STATED EXERCISE: Transcribe each line of the following data word for word, with no changes.

◆ ◆ ◆ ◆ ◆ ◆ ◆

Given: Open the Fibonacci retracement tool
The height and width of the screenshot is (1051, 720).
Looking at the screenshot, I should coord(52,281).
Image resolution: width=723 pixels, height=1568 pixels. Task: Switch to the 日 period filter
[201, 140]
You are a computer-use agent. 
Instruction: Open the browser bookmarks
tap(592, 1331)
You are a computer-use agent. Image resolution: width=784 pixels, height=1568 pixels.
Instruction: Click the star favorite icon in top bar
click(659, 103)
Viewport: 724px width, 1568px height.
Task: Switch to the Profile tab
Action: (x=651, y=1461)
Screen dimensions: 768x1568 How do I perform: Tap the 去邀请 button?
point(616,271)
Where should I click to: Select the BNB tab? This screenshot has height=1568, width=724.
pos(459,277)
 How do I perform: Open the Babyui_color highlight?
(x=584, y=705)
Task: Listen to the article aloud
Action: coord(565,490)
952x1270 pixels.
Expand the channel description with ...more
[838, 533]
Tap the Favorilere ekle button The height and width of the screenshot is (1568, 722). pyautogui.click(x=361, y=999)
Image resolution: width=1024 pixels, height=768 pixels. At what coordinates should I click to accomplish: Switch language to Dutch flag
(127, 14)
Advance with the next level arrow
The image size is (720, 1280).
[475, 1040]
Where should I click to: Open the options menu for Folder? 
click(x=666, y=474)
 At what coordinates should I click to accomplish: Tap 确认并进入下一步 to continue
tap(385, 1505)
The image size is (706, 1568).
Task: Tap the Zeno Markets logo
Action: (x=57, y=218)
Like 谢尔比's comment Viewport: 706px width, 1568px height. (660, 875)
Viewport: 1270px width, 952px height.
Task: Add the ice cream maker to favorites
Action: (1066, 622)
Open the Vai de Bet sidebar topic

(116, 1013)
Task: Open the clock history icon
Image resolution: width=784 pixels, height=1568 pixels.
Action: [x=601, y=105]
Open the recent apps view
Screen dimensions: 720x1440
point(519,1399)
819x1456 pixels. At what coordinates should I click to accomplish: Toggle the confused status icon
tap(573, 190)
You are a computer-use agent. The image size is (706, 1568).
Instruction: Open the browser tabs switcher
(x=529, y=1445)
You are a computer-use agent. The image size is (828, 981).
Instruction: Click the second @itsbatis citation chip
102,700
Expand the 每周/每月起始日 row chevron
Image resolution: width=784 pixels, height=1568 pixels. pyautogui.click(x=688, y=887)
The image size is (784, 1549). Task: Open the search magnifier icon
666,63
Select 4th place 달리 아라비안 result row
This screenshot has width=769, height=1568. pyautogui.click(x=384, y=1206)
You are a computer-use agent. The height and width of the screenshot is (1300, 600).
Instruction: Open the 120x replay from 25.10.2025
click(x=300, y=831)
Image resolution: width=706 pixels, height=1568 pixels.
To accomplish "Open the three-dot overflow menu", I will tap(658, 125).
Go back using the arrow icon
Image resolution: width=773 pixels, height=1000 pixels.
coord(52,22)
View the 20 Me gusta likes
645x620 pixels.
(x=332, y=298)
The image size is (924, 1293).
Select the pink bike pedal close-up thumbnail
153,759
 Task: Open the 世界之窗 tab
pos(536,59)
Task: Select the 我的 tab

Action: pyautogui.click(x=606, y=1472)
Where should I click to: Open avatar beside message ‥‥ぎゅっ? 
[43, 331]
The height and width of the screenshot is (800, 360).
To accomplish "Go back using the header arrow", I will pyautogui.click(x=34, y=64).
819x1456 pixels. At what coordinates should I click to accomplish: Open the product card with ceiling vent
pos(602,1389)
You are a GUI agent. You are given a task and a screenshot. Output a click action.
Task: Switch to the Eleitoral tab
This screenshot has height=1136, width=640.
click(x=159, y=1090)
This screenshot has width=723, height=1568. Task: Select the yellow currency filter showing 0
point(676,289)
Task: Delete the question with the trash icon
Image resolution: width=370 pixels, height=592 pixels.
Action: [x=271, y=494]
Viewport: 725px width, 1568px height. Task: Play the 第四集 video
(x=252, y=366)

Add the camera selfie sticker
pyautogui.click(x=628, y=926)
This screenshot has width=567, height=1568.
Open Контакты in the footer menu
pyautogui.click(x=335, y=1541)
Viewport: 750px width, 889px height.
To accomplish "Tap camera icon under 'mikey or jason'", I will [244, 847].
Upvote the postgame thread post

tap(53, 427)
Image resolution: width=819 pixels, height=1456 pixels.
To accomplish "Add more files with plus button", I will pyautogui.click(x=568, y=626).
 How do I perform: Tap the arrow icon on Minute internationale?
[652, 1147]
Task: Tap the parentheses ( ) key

◆ ◆ ◆ ◆ ◆ ◆ ◆

RESPONSE BELOW:
Given: Open the Fibonacci retracement tool
The height and width of the screenshot is (1051, 720).
Looking at the screenshot, I should coord(52,281).
Image resolution: width=723 pixels, height=1568 pixels. Task: Switch to the 日 period filter
[201, 140]
You are a computer-use agent. 
Instruction: Open the browser bookmarks
tap(592, 1331)
You are a computer-use agent. Image resolution: width=784 pixels, height=1568 pixels.
Instruction: Click the star favorite icon in top bar
click(659, 103)
Viewport: 724px width, 1568px height.
Task: Switch to the Profile tab
Action: (x=651, y=1461)
Screen dimensions: 768x1568 How do I perform: Tap the 去邀请 button?
point(616,271)
Where should I click to: Select the BNB tab? This screenshot has height=1568, width=724.
pos(459,277)
 How do I perform: Open the Babyui_color highlight?
(x=584, y=705)
Task: Listen to the article aloud
Action: coord(565,490)
952x1270 pixels.
Expand the channel description with ...more
[838, 533]
Tap the Favorilere ekle button The height and width of the screenshot is (1568, 722). pyautogui.click(x=361, y=999)
Image resolution: width=1024 pixels, height=768 pixels. At what coordinates should I click to accomplish: Switch language to Dutch flag
(127, 14)
Advance with the next level arrow
The image size is (720, 1280).
[475, 1040]
Where should I click to: Open the options menu for Folder? 
click(x=666, y=474)
 At what coordinates should I click to accomplish: Tap 确认并进入下一步 to continue
tap(385, 1505)
The image size is (706, 1568).
Task: Tap the Zeno Markets logo
Action: (x=57, y=218)
Like 谢尔比's comment Viewport: 706px width, 1568px height. (660, 875)
Viewport: 1270px width, 952px height.
Task: Add the ice cream maker to favorites
Action: (1066, 622)
Open the Vai de Bet sidebar topic

(116, 1013)
Task: Open the clock history icon
Image resolution: width=784 pixels, height=1568 pixels.
Action: [x=601, y=105]
Open the recent apps view
Screen dimensions: 720x1440
point(519,1399)
819x1456 pixels. At what coordinates should I click to accomplish: Toggle the confused status icon
tap(573, 190)
You are a computer-use agent. The image size is (706, 1568).
Instruction: Open the browser tabs switcher
(x=529, y=1445)
You are a computer-use agent. The image size is (828, 981).
Instruction: Click the second @itsbatis citation chip
102,700
Expand the 每周/每月起始日 row chevron
Image resolution: width=784 pixels, height=1568 pixels. pyautogui.click(x=688, y=887)
The image size is (784, 1549). Task: Open the search magnifier icon
666,63
Select 4th place 달리 아라비안 result row
This screenshot has width=769, height=1568. pyautogui.click(x=384, y=1206)
You are a computer-use agent. The height and width of the screenshot is (1300, 600).
Instruction: Open the 120x replay from 25.10.2025
click(x=300, y=831)
Image resolution: width=706 pixels, height=1568 pixels.
To accomplish "Open the three-dot overflow menu", I will tap(658, 125).
Go back using the arrow icon
Image resolution: width=773 pixels, height=1000 pixels.
coord(52,22)
View the 20 Me gusta likes
645x620 pixels.
(x=332, y=298)
The image size is (924, 1293).
Select the pink bike pedal close-up thumbnail
153,759
 Task: Open the 世界之窗 tab
pos(536,59)
Task: Select the 我的 tab

Action: pyautogui.click(x=606, y=1472)
Where should I click to: Open avatar beside message ‥‥ぎゅっ? 
[43, 331]
The height and width of the screenshot is (800, 360).
To accomplish "Go back using the header arrow", I will pyautogui.click(x=34, y=64).
819x1456 pixels. At what coordinates should I click to accomplish: Open the product card with ceiling vent
pos(602,1389)
You are a GUI agent. You are given a task and a screenshot. Output a click action.
Task: Switch to the Eleitoral tab
This screenshot has height=1136, width=640.
click(x=159, y=1090)
This screenshot has width=723, height=1568. Task: Select the yellow currency filter showing 0
point(676,289)
Task: Delete the question with the trash icon
Image resolution: width=370 pixels, height=592 pixels.
Action: [x=271, y=494]
Viewport: 725px width, 1568px height. Task: Play the 第四集 video
(x=252, y=366)

Add the camera selfie sticker
pyautogui.click(x=628, y=926)
This screenshot has width=567, height=1568.
Open Контакты in the footer menu
pyautogui.click(x=335, y=1541)
Viewport: 750px width, 889px height.
To accomplish "Tap camera icon under 'mikey or jason'", I will [244, 847].
Upvote the postgame thread post

tap(53, 427)
Image resolution: width=819 pixels, height=1456 pixels.
To accomplish "Add more files with plus button", I will pyautogui.click(x=568, y=626).
 How do I perform: Tap the arrow icon on Minute internationale?
[652, 1147]
Task: Tap the parentheses ( ) key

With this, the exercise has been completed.